It happens every time a visiting super-star plays in Yankee Stadium. Fans wonder how the player would look in pinstripes. Prince Fielder was no exception this week when the Milwaukee Brewers came to the Bronx and were swept by the Yankees. It sounded like there was a size 50 jersey already hanging in the locker room for the end-of-season free agent.
Everyone looks at the powerful lefthanded-hitting Fielder and fantasizes about what his home-run totals would be if he was swinging for the short right-field seats at Yankee Stadium. Home run records would be shattered with no asterisks attached, agree the experts.
"Man, I'd hate to think how many he could hit in this sandbox," said a scout watching the first game. "Put Fielder in the line-up as a DH and they [the Yankees] might never lose."
Here's a reality check. Fielder finished the three-game series against the Yankees, in their "sandbox", 2-for-11 with no home-runs and a single RBI. The big leftie was last seen flailing at a CC Sabathia fastball.
Fielder has been a one man wrecking crew for the Brewers this season. The early-MVP candidate is batting .305 with 21 home runs and 68 RBI's. If Fielder becomes the National League MVP, he would be the first player to win the award in a walk year since Barry Bonds did it in 2001.
We're talking about a BIG payday.
The rumors of the Yankees trading for Fielder or snagging the first-baseman when he becomes he is a free-agent could be squashed by the Yankees on two fronts.
First, the Yankees already have a slugger at first in Mark Teixeira. Tex is also arguably the best fielding first baseman in the majors. The 30 year-old Teixeira leads the majors with 25 dingers so he's not going anywhere.
Secondly, there isn't even a place for platooning a $25 million(?) DH on the Yankees, not with Alex Rodriguez tied up for another six years and already showing signs of age in the field. A-Rod may be seeing more and more DH starting this season.
So the possibility of the 275-pound Fielder coming to New York is just psyche.

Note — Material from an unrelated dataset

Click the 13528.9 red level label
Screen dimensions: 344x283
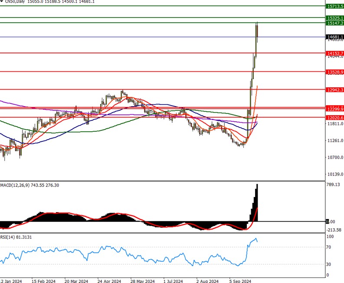334,72
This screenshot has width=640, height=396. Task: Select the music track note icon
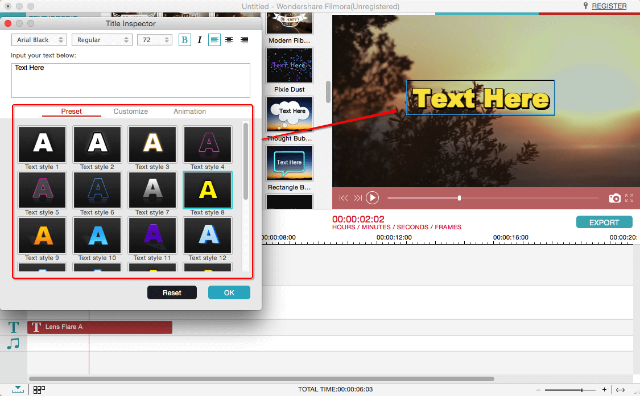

Make no mistake, the 27 year-old Fielder is going to get Yankee-size money, only not with the Brewers and probably not with the Yanks.
There is little chance a small-market team like Milwaukee could afford the big guy. It's the kind of dough that lured Sabathia from Milwaukee to New York.
Yankee fans can still dream. Imagine penciling these names in the middle of your line-up card: Curtis Granderson, Teixeira, A-Rod and Robinson Cano followed by Fielder batting sixth. That's 200 home-runs right there.
While all the sports-radio talk these days in New York centers around keeping up with the potent Boston Red Sox line-up; the Yankees are concentrating on pitching, namely a middle reliever. The team already hits home-runs by the truckload, scores runs and lead the Sox by 2 1/2 games. Another big bat is not a priority--not one in Fielder's new tax bracket.
Fielder's uncertain future doesn't seem to faze him too much. The Brewers lead the NL Central and he is in the midst of a playoff race. The two-time All-Star has is concentrating on his play and there no need to show his hand just yet.
"His numbers have been impressive," said Brewers GM Doug Melvin. "But I think the way he's been able to focus is even more impressive."
Fielder surely hasn't slammed the door on the Yankees and made it clear a DH role in the AL isn't out of the question.
"I'm not ruling anything out," said Fielder. "But as for right now, I like playing first base."